Enfin, deux nouveaux venus et une absence achèveront de donner son caractère à la consultation. Les nouveaux venus sont un club, Technique et Démocratie, qui décide deux jours avant la date limite de descendre dans l'arène électorale et réussit à aligner derrière son président Jean Barets 4 candidats de plus que les 75 nécessaires pour avoir accès à la campagne radiotélévisée ; l'autre est le Mouvement pour la réforme improvisé par E. Pisani au lendemain de sa rupture avec la majorité et qui n'investira que 28 représentants. Ni l'un ni l'autre de ces mouvements ne réussiront à faire franchir à un seul de leurs candidats la barre des 10 p. 100 des inscrits qu'il faut passer pour pouvoir se maintenir sur les rangs au second tour.

Quant à l'absence, c'est celle de toute candidature d'extrême droite. Me Tixier-Vignancour tient son Alliance républicaine, d'ailleurs en pleine décomposition, hors de la lutte. Pierre Poujade s'est rallié au régime. Restent les activistes, pieds-noirs ou anciens OAS, qui représentent encore, ici ou là, non une force électorale, mais un appoint utile. Pour les conquérir, on n'ira pas par quatre chemins. Georges Bidault rentre en France et, après quelques formalités judiciaires, peut s'y déplacer et s'y exprimer librement. À sa suite, des avions remplis de colonels et de capitaines de coup d'État atterrissent, en provenance d'Espagne. À l'occasion du 18 juin, le général Salan, le colonel Argoud et les onze derniers condamnés OAS encore détenus sont libérés. L'amnistie générale est promise pour le mois de juillet.

À peins la campagne est-elle commencée que les incidents redoublent, au point qu'on peut se demander pendant quelques heures si les élections ne vont pas, comme hier le référendum, devoir être reportées. Des étudiants parisiens sont allés à Flins, près de Meulan, témoigner de leur solidarité active aux grévistes de Renault qui refusent de reprendre le travail. La police est là, la répression est brutale, un lycéen trouve la mort par noyade dans cette pénible affaire.

Le soir, le lendemain, ce sont de nouvelles flambées de violences à Paris, à Toulouse, dans d'autres villes, de nouveaux ordres de grève des syndicats.

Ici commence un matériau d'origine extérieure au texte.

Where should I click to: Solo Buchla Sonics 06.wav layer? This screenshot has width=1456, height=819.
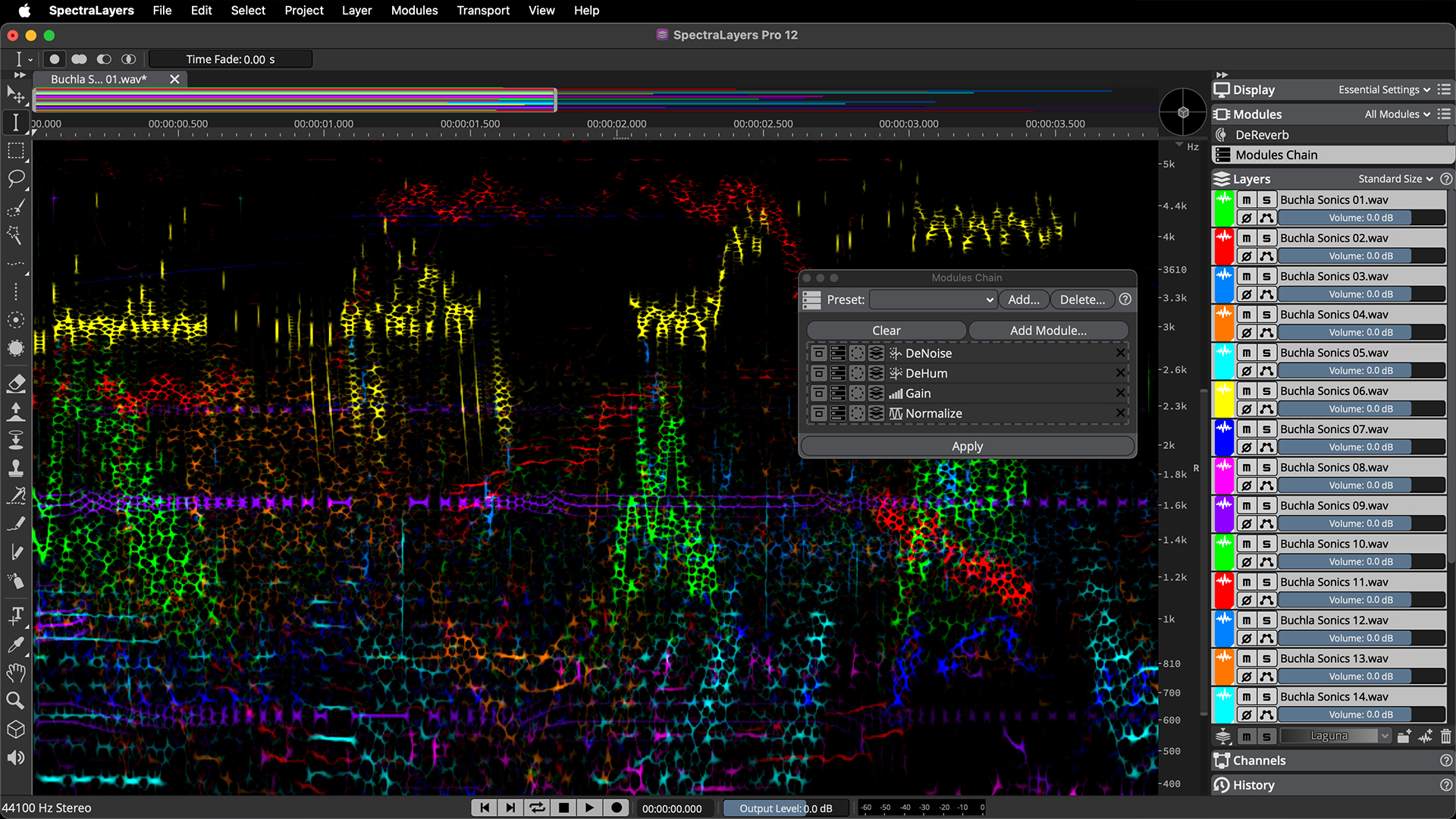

À Sochaux, des heurts se produisent entre les grévistes des usines Peugeot et le service d'ordre, faisant un mort, puis un second, et de nombreux blessés, ainsi qu'à Saint-Nazaire, à Nantes...

Une étrange campagne

Le gouvernement choisit cette fois la fermeté : il pense, non sans raison, que les enragés des groupuscules se sont coupés de la masse par leur agitation et leurs excès. Il prononce donc la dissolution d'une dizaine de petites organisations extrémistes et révolutionnaires, mesure qui suscitera des protestations d'ailleurs prudentes dans la gauche non communiste, mais l'approbation tacite du PC, qui apparaît comme un parti d'ordre et n'aime pas être tourné sur sa gauche. En même temps, le dispositif de répression des troubles est considérablement renforcé. On renoncera toutefois à tenter de se saisir de Daniel Cohn-Bendit, qui, interdit de séjour en France, a nargué les autorités, reparu à la Sorbonne après avoir franchi clandestinement la frontière et qui quittera de même le territoire national pour aller « répandre la révolution » en Europe.

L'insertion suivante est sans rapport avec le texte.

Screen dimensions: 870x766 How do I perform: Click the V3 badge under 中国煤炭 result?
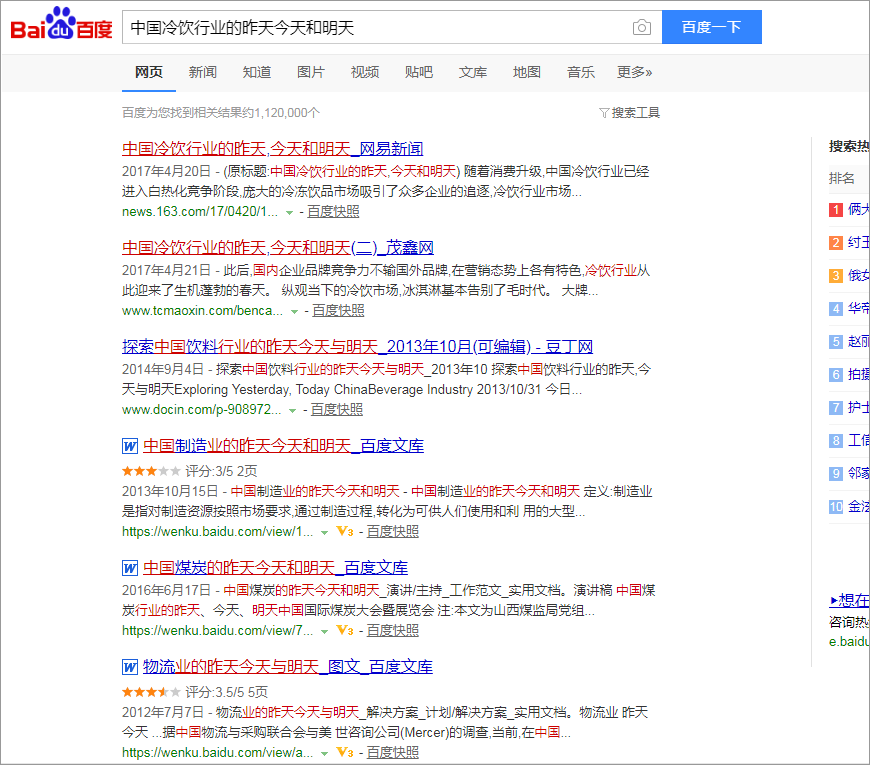point(344,630)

Ce durcissement du pouvoir portera ses fruits et il ne restera plus qu'à les cueillir en reprenant le contrôle de la machine universitaire et d'abord des bâtiments occupés par les comités, qui tomberont un à un, sans incidents graves. Mais surtout les thèmes de la campagne de la majorité, déjà esquissés dès le 30 mai, sont désormais fixés et même illustrés quotidiennement aux yeux des Français par les images des échauffourées, les drapeaux rouges et noirs des révolutionnaires, la dénonciation insistante du totalitarisme et de la subversion communiste.

Sur cette toile de fond, où se mêlent un peu dans l'esprit du grand public le PC, ses alliés fédérés et la nouvelle extrême gauche, la tension demeure entretenue, d'ailleurs, d'un côté par l'obstination de groupes ouvriers à retarder la reprise du travail, de l'autre par l'action des comités gaullistes, qui suscitent à Rouen, à Orléans, à La Rochelle, à Arras des incidents graves qui font parfois des morts et provoquent à leur tour des ripostes non moins regrettables.